If I create 100,000 objects the used memory is greater than the used memory for 10,000,000 objects.

Why?

A.java

public class A {

    private static final int size = 1000*100;

    public static void main(String[] args) {
        double a = getMemoryInKilo();
        double start = getTime();
        for ( int i = 0 ; i < size ; i++ ) { 
            new B();
        }
        double stop = getTime();
        double b = getMemoryInKilo();
        System.out.println(b-a + " KB ---> " + (stop-start)/1000+" seconds");
    }

    private static double getTime(){
        return System.currentTimeMillis();
    }

    private static double getMemoryInKilo() {
        return (double)(Runtime.getRuntime().totalMemory()- Runtime.getRuntime().freeMemory())/1000;
    }

}

B.java

public class B {

    private final double k = 0;
    private final int a = 1;
    private final String s = "123456789";
    private final Object o = new Object();
    private final Integer i = 10;

}

Results:

  • size = 1000*100:

    4135.576 KB ---> 0.016 seconds

  • size = 1000*100*100:

    2456.064 KB ---> 0.686 seconds

I run the program with those values many times and I changed the order, but the result is the same.

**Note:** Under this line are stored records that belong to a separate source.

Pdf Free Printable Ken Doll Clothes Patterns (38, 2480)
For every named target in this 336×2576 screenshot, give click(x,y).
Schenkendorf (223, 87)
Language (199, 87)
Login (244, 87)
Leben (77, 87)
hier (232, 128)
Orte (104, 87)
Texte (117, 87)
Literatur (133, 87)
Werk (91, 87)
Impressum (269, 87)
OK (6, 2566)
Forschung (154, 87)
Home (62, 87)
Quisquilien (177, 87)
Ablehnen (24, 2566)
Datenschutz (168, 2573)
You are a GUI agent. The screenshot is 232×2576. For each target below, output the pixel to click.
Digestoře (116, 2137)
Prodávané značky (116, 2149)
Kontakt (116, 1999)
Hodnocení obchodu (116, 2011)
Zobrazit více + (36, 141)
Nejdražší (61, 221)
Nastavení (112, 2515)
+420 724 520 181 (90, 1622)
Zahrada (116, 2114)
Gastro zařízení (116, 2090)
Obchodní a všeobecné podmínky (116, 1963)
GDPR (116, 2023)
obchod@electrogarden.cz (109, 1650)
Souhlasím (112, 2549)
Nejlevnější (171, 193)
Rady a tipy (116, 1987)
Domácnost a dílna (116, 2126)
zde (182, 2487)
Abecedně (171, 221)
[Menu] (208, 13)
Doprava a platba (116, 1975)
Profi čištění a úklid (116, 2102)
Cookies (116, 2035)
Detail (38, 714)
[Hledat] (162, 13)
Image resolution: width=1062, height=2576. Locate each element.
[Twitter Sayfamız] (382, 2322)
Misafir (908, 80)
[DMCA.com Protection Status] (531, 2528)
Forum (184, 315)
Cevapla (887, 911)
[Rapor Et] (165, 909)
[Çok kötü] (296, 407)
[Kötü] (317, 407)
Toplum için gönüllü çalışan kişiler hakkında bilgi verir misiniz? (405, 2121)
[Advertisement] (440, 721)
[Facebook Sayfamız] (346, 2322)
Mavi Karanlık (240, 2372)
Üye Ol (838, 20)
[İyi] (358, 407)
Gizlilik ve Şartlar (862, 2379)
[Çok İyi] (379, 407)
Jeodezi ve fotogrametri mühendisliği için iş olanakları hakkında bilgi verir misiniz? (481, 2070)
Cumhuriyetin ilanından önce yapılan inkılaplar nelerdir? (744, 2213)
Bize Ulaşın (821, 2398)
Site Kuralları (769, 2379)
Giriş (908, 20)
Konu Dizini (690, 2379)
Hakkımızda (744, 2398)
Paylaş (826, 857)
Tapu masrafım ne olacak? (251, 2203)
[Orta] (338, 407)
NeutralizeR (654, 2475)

Used memory for 100,000 objects is bigger than used memory for 10,000,000 objects.

Details:

  • Java 1.7
  • O.S.: Windows 7
  • IDE: Eclipse Kepler

Answers


When all you do is

new B();

to allocate memory, the runtime is free to recover the allocated space whenever it wants. What you're seeing is just a coincidental difference between garbage collection activity patterns.

Each "B" object you create is immediately a candidate for garbage collection.